> [The records]

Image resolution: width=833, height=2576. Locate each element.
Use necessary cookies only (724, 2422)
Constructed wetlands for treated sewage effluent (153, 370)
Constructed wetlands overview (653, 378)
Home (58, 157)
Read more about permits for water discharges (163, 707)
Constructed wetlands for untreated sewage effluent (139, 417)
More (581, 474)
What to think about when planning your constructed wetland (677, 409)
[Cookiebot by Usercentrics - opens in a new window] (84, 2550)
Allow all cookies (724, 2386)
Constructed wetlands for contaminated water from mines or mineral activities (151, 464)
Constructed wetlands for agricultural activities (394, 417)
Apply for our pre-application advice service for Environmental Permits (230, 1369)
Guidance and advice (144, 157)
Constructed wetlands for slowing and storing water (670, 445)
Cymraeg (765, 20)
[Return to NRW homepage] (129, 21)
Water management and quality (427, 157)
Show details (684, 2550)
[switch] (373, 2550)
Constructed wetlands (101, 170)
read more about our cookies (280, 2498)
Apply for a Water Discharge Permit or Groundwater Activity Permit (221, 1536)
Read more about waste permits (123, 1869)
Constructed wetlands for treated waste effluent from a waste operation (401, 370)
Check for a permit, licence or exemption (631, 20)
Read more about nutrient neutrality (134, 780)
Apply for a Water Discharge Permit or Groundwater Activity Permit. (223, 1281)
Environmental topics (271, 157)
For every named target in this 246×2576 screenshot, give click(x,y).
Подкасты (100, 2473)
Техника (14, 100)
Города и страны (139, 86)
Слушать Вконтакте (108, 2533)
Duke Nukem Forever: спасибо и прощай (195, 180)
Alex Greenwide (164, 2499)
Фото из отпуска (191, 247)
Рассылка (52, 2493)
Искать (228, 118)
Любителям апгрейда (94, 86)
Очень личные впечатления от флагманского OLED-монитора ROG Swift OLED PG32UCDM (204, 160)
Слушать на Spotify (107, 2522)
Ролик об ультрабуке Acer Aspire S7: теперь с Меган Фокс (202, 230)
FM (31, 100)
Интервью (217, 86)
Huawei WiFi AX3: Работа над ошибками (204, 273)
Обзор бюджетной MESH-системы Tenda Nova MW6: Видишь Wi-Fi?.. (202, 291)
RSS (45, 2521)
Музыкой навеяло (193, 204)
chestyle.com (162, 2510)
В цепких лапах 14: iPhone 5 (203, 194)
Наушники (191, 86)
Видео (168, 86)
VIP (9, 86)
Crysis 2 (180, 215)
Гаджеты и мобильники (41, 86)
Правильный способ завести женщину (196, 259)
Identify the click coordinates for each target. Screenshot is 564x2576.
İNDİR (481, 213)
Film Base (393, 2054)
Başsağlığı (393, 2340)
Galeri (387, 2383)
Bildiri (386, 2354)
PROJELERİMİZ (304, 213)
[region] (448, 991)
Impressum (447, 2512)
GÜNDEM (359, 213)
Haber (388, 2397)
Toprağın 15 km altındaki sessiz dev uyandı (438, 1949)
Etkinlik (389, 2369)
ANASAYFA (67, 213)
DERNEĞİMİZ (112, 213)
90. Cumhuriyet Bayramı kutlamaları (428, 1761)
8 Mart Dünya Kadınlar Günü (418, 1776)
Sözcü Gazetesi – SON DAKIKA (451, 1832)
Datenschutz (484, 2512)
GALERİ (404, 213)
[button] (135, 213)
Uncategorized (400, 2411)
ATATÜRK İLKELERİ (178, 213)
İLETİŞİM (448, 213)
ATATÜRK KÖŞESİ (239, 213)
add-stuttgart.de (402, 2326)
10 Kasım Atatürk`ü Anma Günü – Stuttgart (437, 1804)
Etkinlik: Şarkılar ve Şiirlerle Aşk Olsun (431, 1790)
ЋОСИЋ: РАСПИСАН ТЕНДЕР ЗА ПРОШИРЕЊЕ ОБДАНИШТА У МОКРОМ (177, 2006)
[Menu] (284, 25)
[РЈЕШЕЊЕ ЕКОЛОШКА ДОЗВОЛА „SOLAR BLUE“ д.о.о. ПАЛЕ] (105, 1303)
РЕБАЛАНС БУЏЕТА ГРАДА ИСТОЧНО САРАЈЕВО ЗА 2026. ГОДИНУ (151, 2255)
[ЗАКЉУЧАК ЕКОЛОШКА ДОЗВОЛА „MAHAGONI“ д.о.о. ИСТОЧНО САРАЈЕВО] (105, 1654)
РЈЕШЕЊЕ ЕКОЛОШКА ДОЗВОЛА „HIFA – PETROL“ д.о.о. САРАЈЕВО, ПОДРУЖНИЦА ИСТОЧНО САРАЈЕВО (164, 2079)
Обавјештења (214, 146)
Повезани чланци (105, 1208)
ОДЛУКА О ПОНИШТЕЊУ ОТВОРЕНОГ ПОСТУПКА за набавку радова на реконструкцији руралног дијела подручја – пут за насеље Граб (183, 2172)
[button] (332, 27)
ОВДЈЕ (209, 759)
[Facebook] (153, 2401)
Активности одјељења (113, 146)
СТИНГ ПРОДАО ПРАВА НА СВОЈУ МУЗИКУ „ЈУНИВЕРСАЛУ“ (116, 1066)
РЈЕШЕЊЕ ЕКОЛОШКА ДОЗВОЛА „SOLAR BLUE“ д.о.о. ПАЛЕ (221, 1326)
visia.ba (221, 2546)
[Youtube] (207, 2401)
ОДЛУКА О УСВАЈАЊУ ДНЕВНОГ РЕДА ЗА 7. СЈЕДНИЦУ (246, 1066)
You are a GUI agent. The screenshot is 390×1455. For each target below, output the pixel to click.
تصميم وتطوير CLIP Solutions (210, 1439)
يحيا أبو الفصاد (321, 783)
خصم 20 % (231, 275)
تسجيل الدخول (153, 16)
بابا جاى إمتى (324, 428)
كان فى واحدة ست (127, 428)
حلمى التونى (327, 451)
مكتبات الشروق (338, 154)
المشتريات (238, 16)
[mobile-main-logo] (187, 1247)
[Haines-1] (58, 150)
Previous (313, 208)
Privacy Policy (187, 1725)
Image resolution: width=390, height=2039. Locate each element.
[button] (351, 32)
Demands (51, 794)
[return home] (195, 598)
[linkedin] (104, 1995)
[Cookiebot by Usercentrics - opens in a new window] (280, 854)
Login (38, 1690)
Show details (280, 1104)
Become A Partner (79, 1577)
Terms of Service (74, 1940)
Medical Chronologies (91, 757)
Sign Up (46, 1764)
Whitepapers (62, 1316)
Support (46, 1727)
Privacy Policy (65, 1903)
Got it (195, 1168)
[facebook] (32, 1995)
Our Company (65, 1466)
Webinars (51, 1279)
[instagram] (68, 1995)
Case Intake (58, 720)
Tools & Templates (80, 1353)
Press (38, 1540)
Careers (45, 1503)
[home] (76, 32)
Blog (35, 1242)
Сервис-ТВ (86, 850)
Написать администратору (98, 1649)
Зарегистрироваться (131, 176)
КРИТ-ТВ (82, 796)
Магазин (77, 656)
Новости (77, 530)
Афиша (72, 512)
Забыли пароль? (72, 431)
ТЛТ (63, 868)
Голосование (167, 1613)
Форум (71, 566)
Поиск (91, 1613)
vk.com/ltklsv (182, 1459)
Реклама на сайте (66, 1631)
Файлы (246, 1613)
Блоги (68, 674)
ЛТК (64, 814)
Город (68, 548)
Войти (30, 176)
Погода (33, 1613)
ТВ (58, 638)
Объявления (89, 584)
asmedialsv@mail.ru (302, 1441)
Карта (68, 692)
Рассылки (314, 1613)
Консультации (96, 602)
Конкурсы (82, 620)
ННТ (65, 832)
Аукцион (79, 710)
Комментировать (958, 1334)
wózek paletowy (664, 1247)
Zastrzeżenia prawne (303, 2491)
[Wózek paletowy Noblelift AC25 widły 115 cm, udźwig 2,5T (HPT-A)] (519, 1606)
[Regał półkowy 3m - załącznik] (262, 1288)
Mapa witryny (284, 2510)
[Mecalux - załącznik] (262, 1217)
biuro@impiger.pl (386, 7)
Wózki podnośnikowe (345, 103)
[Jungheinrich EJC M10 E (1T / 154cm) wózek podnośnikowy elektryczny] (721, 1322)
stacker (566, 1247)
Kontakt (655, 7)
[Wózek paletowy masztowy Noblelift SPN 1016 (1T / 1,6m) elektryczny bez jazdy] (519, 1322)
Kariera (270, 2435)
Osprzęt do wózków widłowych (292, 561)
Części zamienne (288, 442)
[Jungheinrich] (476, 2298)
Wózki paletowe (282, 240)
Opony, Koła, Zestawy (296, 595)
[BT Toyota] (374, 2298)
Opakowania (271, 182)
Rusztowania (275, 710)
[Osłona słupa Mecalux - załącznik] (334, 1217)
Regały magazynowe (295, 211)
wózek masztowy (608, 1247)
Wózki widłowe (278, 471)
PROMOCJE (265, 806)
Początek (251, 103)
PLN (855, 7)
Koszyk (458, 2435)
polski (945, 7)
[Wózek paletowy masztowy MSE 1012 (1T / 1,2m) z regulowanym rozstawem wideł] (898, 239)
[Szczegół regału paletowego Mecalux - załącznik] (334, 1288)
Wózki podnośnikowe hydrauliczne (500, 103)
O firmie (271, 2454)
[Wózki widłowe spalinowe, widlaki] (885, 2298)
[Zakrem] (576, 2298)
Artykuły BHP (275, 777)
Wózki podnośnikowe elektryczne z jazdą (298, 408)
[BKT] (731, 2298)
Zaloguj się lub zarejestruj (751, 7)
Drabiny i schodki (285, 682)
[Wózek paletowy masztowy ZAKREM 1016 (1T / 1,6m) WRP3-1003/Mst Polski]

> [Required work]
Select from the material above each line in which the string "cookies" appears, and list those lines.

> [Answer to this problem]
Use necessary cookies only (724, 2422)
Allow all cookies (724, 2386)
read more about our cookies (280, 2498)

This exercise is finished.